The City of Chicago filed a voluminous lawsuit against more than two dozen companies that sell e-cigarette vapor liquid and accessories, alleging their online retail and marketing operations violate the city’s municipal code by targeting and selling to minors.
“Chicago’s young people are our future, not Big Tobacco’s future customers,” Mayor Rahm Emanuel said in a statement. “We will continue to take aggressive steps to keep our children free from the dangers of addiction, protect our residents and fight for a healthier Chicago.”
The 136-page complaint was filed Monday in Cook County Circuit Court against 27 companies scattered across the country.
“Defendants actively market their products to Minors, both on Defendants’ websites and through social-media campaigns,” the suit reads. “Defendants’ practices are immoral and unethical, cause substantial injury to underage consumers of e-cigarettes, and offend Chicago’s strong public policy against the underage use of tobacco products.”
In the complaint, the city laid out how the Bureau of Consumer Protection and Business Affairs conducted tests to see if a minor could purchase products from the e-cigarette companies.
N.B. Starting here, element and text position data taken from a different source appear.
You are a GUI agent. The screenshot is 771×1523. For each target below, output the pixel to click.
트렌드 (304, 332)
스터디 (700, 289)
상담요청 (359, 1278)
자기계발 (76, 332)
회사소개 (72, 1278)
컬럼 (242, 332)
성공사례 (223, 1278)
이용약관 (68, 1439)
Using a pre-paid Visa gift card, an 18-year-old man — identified only as “John Doe” — ordered “nicotine-containing e-liquids” from each of the defendants’ websites and had them delivered to the bureau’s office at Ogden and Western.
“At no time before or during the purchase or delivery of the tobacco products or accessories did Defendants request a valid form of government identification or any other verification of Doe’s age,” the lawsuit states. “And at no time before or after the delivery of the tobacco products and accessories did Defendants call or email Doe to get more identifying information or confirm that Doe was 21 years old or older.”
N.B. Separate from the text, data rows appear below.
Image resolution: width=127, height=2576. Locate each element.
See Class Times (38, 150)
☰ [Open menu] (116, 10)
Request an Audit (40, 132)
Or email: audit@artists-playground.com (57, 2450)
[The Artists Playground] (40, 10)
Chicago raised the age to buy tobacco products — which includes e-cigarettes and accessories — to 21 in 2016.
The Chicago Sun-Times reached out to each of the 27 companies for comment, but none returned messages.
Four brick-and-mortar stores have also been cited for selling e-cigarette materials to minors, as well, according to a city Law Department spokesman.
The city filed another lawsuit last November against nine other e-cigarette retailers, alleging those companies also targeted minors. That suit has yet to be resolved, but, according to a Law Department spokesman, three of those companies have stopped selling e-cigarettes altogether and a fourth has left the Chicago market.